I have two questions regarding the cost function with python programming.
I usually end up having error regarding the dimension of the output while trying to compute the cost function. then I need to make some adjustment but cannot seem to understand the logic behind it.
why can’t I use np.sum() instead of having to use + for the summation of the np.dot. I mean I am not sure how should I start to understand this whether which way can I choose.
It seems like sometimes I get an error and the way of fixing it is to do the transpose. Why do I need to transpose in order to get the dimension, right?
The test looks for the following criteria between your return value and the expected value:
Data type (match required)
Closeness of values (using np.allcoose)
Shape match (exact match required)
I recommend you fix the computation to get right correct values and then worry about the 3rd and 1st points.
Should these hints not help you, please click my name and message your notebook as an attachment.

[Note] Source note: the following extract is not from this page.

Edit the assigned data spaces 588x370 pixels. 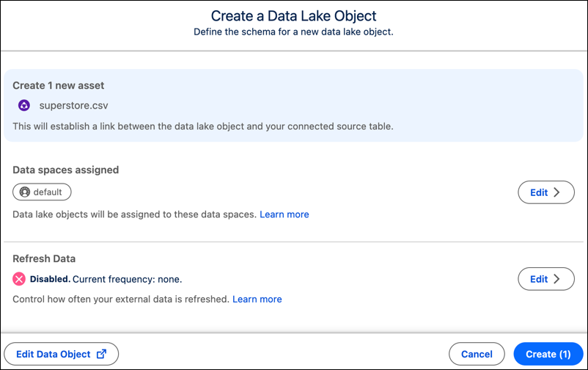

There are two types of matrix or vector multiplication: “dot product” style and “elementwise”. These are fundamentally different mathematical operations. What we are always doing here is taking a mathematical formula and translating it into python code. So that requires that you first understand what the math says and then understand the functionality provided by the numpy calls you have at your disposal. Note that you need to have a good understanding of basic Linear Algebra as a prerequisite here. You don’t need to know what an eigenvalue is, but you definitely need to be comfortable with how dot product matrix multiply works.
So what is going on with the cost formula? The fundamental operation there is taking two 1 x m vectors, computing the products of the corresponding elements and then adding up those products. There are (at least) two ways I can think of to do that using numpy vector operations:
Use np.multiply or * (elementwise multiply) and then use np.sum to add up the products.
You can do both operations in one shot with np.dot to compute the dot product of the two vectors.
But note that in the dot product case, just dotting 1 x m with 1 x m does not make sense, right? So what do you need to do to make that work? If you’re not familiar with the rules for dot products, then you really should spend some time learning the basics of Linear Algebra first before continuing here. That is pretty fundamental and we’re only just getting rolling here: it doesn’t get easier or less complicated as we proceed through the courses here.
Here’s a thread which discusses the general issues in a bit more detail.
The one other point to make here is that “+” is not the same thing as np.sum when applied to two vectors or matrices. It is equivalent to np.add. You can read the documentation by googling “numpy sum” and “numpy add”.